Security and Continuous Improvement: ROMO’s Path Forward

Technology is not static; it is constantly evolving, and security must evolve with it. For nearly a decade, we have invested heavily in strengthening the security of our products and providing a wide range of privacy controls for our customers. We have a dedicated product security team that regularly reviews our systems and implements improvements across our products, and their efforts are supported by our longstanding Bug Bounty Program which encourages security researchers around the world to responsibly identify and report potential vulnerabilities.

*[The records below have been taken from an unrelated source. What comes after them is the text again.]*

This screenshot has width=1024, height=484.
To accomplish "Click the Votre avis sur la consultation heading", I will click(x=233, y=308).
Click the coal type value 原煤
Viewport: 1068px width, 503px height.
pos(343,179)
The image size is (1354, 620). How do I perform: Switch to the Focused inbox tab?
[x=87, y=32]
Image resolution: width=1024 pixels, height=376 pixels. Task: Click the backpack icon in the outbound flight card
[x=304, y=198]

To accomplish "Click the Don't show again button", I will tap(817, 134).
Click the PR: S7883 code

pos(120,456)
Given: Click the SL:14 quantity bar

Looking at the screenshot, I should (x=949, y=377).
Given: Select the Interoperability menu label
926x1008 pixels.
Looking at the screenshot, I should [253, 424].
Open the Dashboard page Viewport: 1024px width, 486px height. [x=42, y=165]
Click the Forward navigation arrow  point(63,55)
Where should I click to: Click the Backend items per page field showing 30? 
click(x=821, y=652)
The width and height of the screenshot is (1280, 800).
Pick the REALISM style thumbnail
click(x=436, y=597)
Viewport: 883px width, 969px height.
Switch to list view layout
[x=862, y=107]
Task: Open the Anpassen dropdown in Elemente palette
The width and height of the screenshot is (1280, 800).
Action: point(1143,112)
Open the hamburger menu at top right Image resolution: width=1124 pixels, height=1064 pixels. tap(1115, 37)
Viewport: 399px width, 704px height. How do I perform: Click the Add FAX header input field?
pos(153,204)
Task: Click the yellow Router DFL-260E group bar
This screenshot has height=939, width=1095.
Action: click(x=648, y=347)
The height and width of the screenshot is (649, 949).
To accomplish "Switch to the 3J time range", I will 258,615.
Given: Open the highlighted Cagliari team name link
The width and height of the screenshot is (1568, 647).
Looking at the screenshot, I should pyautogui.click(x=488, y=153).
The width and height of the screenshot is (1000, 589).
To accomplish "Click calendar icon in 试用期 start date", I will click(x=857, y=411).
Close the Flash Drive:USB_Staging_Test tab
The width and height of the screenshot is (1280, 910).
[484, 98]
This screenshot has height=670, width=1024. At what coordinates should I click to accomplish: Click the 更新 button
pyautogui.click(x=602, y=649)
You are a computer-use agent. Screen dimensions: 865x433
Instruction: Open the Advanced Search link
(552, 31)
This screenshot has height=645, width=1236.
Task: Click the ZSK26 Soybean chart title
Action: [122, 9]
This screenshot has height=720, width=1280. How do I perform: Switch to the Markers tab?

In late January, as part of routine internal security reviews, DJI identified a backend validation issue involving the DJI Home app that affected our new ROMO product and some DJI power stations. Two independent security researchers subsequently reported the same vulnerability through our bug bounty program, and their inputs supported the ongoing remediation process, which has since concluded. Updates have been deployed to fully resolve the issue, and no user action is required. Our investigation indicates that the observed activity was primarily related to security researchers’ testing, and we did not identify evidence that user data was misused.

Our customers place trust in our technology, and we do not take that lightly. We want to take this opportunity to reiterate to our user community that we will continue to invest in the strengthening of our products’ security across our existing programs:

• Our security approach will continue to align - and build on - existing industry standards. This includes, but is not limited to, conducting regular internal architecture and code reviews, constantly updating our information security incident emergency response plan, conducting end-to-end penetration testing of products, following coordinated disclosure practices and deploying automatic patches as appropriate.
• Security researchers will continue to play an important role in our security framework. Since launching our bug bounty program nearly a decade ago, more than 300 security researchers have submitted reports regarding potential vulnerabilities across DJI platforms. Each report is carefully reviewed and, where necessary, addressed as part of our ongoing efforts to strengthen the security of our products. We are committed to deepening our engagement with the security research community, and we will soon introduce new ways for researchers to partner and collaborate with us.
• We will continue to submit our products for independent product security audits and certifications. ROMO represents a brand new product category for DJI. To-date it is already certified to the ETSI EN 303 645 standard, EU RED (EN 18031) requirements, and the UL Solutions Diamond IoT Security. As we have done with our drone products for many years, we will also submit ROMO and the DJI Home app to independent third-party security audits and additional certifications to further strengthen their security.

We encourage our user community to stay up to date on our security initiatives by visiting our Trust Center. Security is a never-ending process, and we will continue to share developments along the way.